Maillol taille ensuite la pierre. Il faut attendre près de quinze années pour que l'État français lui en commande une version en marbre, qui porte la marque des années 1920, avec un torse géométrisé et des masses simplifiées. Maillol l'appelle désormais Méditerranée : « Mon idée, en la sculptant, était de créer une figure jeune, pure, lumineuse et noble... Mais, tout cela, n'est-ce pas "l'esprit méditerranéen" ? ».

Femme assise, dit aussi Méditerranée
1905 (modèle); 1905-1910 (pierre)
pierre calcaire de Lens-sur-Dendre (Belgique) historique collections Harry Kessler puis Oskar Reinhart
Winterthur, Sammlung Oskar Reinhart «Am Römerholz»

Femme au bain, dit aussi La Vague
1903 plâtre
historique: collection Étienne Moreau-Nélaton Paris, 
musée d'Orsay

Femme à la vague écran de cheminée
1896
broderie à l'aiguille, sans doute exécutée par Clotilde Maillol historique: collection Antoine Bibesco
Paris, Fondation Dina Vierny



MAILLOL ET L'ALLEMAGNE
Harry Kessler et Ambroise Vollard, Maurice Denis et Henry Van de Velde assurent le rayonnement de Maillol à l'étranger. Admirateur des sculptures de Maillol avant même de le rencontrer en 1904, Kessler s'emploie à le faire connaître dans son pays : « Depuis que j'ai fait votre connaissance, il me vient beaucoup de sympathie de l'Allemagne », reconnait Maillol en 1905. En 1906, le salon de musique de Kurt von Mutzenbecher, directeur de théâtre à Wiesbaden, est décoré, ainsi que l'appartement de Kessler à Weimar, par Maurice Denis et Maillol, sous la direction d'Henry Van de Velde.
En 1914, Kessler adresse à Maillol un télégramme lui conseillant d'enterrer ses statues devant l'avancée des troupes allemandes. Maillol est accusé de complicité avec l'ennemi mais innocenté grâce à l'appui de Georges Clemenceau. Pendant la Seconde Guerre mondiale, ses sympathies allemandes conduisent Maillol à accueillir des soldats allemands à Banyuls. S'il refuse le voyage en Allemagne organisé pour les artistes français par l'occupant, il se rend cependant en 1942 à l'inauguration de l'exposition consacrée au sculpteur hitlérien Arno Breker à Paris, saisissant cette occasion pour franchir la ligne de démarcation et revoir son atelier de Marly. Cet épisode regrettable entache durablement sa réputation.

Le Couple, dit aussi L'Homme et la femme
vers 1896 ? ou vers 1907 ?
Collection particulière

Jeune fille assise sur ses talons
1905-1906
plâtre patiné noir
collection Henry van de Velde
Otterlo, Kröller-Müller Museum

Baigneuse aux bras relevés
1905-1906 terre cuite
 collection Julius Stern
Otterlo, Kröller-Müller Museum

Le Désir
Cette sculpture, revenue d'Allemagne après la Seconde Guerre mondiale, a été inscrite sur l'inventaire des œuvres de la récupération artistique, regroupées sous l'appellation usuelle MNR.
1907 plomb, fonte Alexis Rudier Paris, musée d'Orsay
Taillée par le catalan Joaquim Claret, la pierre suscite l'admiration au Salon d'automne de 1907.

L'Air
1938-1939 (modèle)

▶ _CONSIGNE A_
Répondez à ces questions sur le texte consacré à Maillol :
(i) Quel nom Maillol donne-t-il désormais à la version en marbre commandée par l'État français ?
(ii) En quelle année Maillol rencontre-t-il Kessler ?
(iii) Qui a taillé la pierre admirée au Salon d'automne de 1907 ?
Le texte et la liste n'ont aucun lien entre eux.

▶ _Entrées sur les coordonnées cibles_
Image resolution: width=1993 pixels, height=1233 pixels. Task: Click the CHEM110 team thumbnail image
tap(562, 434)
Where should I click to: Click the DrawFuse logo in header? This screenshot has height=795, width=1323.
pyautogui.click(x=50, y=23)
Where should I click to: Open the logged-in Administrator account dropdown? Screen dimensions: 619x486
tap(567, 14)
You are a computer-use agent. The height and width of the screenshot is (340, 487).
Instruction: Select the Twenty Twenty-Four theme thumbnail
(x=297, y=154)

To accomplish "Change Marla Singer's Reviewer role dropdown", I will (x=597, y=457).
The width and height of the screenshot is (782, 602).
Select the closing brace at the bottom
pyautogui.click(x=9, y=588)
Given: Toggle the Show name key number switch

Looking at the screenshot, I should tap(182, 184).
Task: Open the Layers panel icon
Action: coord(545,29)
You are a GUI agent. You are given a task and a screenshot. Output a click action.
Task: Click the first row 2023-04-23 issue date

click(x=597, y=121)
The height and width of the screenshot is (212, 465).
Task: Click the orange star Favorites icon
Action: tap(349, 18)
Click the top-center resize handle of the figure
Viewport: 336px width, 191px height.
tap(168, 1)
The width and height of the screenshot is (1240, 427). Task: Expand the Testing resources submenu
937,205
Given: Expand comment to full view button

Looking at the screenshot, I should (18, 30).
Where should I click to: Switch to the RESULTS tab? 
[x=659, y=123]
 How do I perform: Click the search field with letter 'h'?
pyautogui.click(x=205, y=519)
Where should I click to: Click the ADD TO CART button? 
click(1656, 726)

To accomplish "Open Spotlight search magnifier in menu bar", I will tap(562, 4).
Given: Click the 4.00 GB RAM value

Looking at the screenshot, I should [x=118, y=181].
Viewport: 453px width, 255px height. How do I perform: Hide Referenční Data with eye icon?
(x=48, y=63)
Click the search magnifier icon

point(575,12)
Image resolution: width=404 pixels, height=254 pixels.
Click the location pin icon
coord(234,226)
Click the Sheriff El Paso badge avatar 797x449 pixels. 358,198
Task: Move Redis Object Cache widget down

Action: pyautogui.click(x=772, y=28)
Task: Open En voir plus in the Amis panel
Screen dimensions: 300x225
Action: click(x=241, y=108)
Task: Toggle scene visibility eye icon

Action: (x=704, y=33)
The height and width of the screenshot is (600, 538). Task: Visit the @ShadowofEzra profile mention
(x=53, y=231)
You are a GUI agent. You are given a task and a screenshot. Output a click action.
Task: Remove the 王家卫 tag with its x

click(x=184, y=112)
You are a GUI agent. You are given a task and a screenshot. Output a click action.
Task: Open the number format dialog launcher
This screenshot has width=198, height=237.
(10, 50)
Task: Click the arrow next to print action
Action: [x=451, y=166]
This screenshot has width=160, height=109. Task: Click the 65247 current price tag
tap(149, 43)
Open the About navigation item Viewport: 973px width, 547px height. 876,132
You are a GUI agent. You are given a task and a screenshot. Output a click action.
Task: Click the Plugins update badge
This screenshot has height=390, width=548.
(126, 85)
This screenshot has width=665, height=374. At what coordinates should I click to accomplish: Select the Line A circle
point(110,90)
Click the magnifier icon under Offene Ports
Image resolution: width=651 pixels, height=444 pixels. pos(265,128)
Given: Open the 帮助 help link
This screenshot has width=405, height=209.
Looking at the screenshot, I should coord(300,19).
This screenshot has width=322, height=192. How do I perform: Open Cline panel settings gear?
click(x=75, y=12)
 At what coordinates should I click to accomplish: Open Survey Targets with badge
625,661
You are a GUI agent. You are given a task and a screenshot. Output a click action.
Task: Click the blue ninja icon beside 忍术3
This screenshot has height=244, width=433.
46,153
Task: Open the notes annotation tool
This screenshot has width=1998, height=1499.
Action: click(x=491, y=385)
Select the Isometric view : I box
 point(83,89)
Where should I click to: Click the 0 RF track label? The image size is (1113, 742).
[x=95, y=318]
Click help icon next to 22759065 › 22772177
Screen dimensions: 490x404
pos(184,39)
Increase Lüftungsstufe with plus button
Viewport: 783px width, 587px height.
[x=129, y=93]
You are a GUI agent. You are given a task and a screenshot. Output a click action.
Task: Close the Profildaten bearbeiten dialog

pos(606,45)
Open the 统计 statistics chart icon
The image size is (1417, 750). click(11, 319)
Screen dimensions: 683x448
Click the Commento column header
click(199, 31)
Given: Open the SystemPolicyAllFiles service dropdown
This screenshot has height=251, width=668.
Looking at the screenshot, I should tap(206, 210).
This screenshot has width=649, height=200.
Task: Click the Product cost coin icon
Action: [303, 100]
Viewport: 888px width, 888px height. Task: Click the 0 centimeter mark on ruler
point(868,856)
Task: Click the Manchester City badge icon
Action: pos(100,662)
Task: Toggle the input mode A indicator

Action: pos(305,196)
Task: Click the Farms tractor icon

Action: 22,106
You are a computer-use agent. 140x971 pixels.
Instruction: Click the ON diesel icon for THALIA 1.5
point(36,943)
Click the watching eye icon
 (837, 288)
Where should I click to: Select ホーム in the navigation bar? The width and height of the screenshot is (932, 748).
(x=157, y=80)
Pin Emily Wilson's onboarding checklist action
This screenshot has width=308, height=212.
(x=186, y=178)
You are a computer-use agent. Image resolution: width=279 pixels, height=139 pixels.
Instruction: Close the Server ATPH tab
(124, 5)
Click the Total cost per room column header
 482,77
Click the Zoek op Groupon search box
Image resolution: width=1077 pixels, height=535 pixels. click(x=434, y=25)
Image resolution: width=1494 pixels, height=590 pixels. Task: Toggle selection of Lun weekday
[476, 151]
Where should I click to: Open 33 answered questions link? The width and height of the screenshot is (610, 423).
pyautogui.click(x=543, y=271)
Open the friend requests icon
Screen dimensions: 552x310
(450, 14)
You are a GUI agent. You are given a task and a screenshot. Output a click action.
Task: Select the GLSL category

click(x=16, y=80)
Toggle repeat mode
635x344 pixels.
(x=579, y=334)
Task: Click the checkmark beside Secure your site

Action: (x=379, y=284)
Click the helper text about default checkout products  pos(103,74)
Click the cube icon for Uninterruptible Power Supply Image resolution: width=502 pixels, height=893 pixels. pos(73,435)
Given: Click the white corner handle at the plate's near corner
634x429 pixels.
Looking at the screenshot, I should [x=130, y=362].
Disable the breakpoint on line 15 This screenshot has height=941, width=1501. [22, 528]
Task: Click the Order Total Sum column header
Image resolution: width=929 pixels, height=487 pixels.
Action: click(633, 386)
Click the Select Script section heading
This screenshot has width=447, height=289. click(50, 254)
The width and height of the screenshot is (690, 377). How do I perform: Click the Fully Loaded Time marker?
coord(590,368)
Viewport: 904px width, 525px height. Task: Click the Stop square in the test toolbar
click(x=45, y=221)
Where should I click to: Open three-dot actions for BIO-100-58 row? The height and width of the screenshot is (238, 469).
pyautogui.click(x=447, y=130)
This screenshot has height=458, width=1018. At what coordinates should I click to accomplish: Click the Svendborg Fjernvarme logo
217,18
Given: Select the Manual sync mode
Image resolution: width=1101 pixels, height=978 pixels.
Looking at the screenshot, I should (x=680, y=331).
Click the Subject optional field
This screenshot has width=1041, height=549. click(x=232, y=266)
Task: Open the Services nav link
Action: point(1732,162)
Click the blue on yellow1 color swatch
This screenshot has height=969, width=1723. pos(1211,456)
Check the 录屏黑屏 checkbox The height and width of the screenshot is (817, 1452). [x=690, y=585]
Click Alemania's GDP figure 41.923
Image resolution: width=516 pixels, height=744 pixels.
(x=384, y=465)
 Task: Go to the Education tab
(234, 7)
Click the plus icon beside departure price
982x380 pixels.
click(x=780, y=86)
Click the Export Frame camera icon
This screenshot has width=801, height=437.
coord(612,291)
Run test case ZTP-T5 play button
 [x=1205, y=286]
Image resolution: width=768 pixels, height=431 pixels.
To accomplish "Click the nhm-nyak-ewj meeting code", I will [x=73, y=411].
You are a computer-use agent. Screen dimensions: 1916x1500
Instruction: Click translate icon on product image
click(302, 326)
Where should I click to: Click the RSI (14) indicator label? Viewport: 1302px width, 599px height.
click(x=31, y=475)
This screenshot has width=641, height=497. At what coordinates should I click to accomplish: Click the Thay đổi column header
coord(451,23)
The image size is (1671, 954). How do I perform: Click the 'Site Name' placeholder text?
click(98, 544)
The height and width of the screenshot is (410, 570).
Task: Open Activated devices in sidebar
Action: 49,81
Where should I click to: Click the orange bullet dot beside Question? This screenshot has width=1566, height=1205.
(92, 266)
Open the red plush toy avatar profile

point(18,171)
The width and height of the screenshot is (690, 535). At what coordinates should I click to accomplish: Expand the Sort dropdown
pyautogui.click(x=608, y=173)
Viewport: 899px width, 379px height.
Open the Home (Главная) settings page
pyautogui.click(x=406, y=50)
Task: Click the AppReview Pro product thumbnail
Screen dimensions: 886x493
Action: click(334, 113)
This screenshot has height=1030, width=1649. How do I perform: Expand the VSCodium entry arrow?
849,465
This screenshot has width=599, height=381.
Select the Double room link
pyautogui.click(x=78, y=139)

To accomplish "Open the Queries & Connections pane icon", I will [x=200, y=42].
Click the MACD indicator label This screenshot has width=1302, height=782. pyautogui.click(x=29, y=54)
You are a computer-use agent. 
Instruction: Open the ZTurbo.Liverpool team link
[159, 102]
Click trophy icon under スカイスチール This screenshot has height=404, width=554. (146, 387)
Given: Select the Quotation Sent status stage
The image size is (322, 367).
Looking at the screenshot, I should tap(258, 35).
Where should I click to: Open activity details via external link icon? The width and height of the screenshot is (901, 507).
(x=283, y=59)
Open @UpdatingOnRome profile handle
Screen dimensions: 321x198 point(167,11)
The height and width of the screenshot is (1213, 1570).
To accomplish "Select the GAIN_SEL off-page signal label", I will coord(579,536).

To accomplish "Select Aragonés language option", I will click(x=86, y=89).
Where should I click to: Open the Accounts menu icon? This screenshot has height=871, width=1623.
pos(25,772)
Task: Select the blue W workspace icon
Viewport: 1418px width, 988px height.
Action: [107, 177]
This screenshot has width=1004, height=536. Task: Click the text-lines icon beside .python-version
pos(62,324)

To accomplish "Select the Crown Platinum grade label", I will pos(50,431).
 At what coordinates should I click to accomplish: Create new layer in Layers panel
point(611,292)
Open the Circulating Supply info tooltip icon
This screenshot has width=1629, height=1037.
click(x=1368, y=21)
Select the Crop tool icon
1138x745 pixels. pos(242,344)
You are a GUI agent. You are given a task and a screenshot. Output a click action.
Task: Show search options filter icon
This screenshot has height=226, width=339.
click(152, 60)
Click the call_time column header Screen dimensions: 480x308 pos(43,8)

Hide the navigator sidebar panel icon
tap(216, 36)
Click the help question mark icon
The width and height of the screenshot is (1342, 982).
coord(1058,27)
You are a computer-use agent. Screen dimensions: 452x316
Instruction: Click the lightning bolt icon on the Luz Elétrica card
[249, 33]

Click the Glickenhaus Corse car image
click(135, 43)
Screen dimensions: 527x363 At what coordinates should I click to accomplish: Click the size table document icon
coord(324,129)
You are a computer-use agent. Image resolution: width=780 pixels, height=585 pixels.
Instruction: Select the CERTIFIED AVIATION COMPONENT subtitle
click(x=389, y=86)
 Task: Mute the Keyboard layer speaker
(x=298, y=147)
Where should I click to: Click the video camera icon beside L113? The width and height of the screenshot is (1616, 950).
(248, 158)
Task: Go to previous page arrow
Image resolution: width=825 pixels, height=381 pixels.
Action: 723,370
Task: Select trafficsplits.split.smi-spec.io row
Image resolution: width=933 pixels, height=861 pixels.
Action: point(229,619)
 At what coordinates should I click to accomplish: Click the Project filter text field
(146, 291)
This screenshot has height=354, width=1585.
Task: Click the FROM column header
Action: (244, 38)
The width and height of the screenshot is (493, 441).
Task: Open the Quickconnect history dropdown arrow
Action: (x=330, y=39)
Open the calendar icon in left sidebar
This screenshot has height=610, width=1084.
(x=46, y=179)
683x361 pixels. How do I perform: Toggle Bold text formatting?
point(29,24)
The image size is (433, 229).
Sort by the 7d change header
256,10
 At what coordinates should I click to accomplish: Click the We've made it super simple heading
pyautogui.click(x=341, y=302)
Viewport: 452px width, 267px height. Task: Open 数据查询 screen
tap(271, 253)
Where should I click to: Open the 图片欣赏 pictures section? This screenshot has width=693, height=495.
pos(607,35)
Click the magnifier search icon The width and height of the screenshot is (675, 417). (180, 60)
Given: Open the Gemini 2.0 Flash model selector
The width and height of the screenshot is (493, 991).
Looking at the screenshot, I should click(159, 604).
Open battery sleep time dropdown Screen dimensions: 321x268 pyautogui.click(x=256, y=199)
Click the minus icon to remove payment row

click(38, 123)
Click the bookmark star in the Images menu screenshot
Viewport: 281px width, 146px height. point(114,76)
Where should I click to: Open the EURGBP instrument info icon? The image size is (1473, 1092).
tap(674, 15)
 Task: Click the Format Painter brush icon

▶ _CONSIGNE B_
Recopiez à l'identique la liste depuis sa première ligne jusqu'à la ligne contenant « click(1656, 726) », celle-ci comprise.

▶ _RÉPONSE A_
(i) Méditerranée.
(ii) En 1904.
(iii) Le Catalan Joaquim Claret.

▶ _RÉPONSE B_
Image resolution: width=1993 pixels, height=1233 pixels. Task: Click the CHEM110 team thumbnail image
tap(562, 434)
Where should I click to: Click the DrawFuse logo in header? This screenshot has height=795, width=1323.
pyautogui.click(x=50, y=23)
Where should I click to: Open the logged-in Administrator account dropdown? Screen dimensions: 619x486
tap(567, 14)
You are a computer-use agent. The height and width of the screenshot is (340, 487).
Instruction: Select the Twenty Twenty-Four theme thumbnail
(x=297, y=154)

To accomplish "Change Marla Singer's Reviewer role dropdown", I will (x=597, y=457).
The width and height of the screenshot is (782, 602).
Select the closing brace at the bottom
pyautogui.click(x=9, y=588)
Given: Toggle the Show name key number switch

Looking at the screenshot, I should tap(182, 184).
Task: Open the Layers panel icon
Action: coord(545,29)
You are a GUI agent. You are given a task and a screenshot. Output a click action.
Task: Click the first row 2023-04-23 issue date

click(x=597, y=121)
The height and width of the screenshot is (212, 465).
Task: Click the orange star Favorites icon
Action: tap(349, 18)
Click the top-center resize handle of the figure
Viewport: 336px width, 191px height.
tap(168, 1)
The width and height of the screenshot is (1240, 427). Task: Expand the Testing resources submenu
937,205
Given: Expand comment to full view button

Looking at the screenshot, I should (18, 30).
Where should I click to: Switch to the RESULTS tab? 
[x=659, y=123]
 How do I perform: Click the search field with letter 'h'?
pyautogui.click(x=205, y=519)
Where should I click to: Click the ADD TO CART button? 
click(1656, 726)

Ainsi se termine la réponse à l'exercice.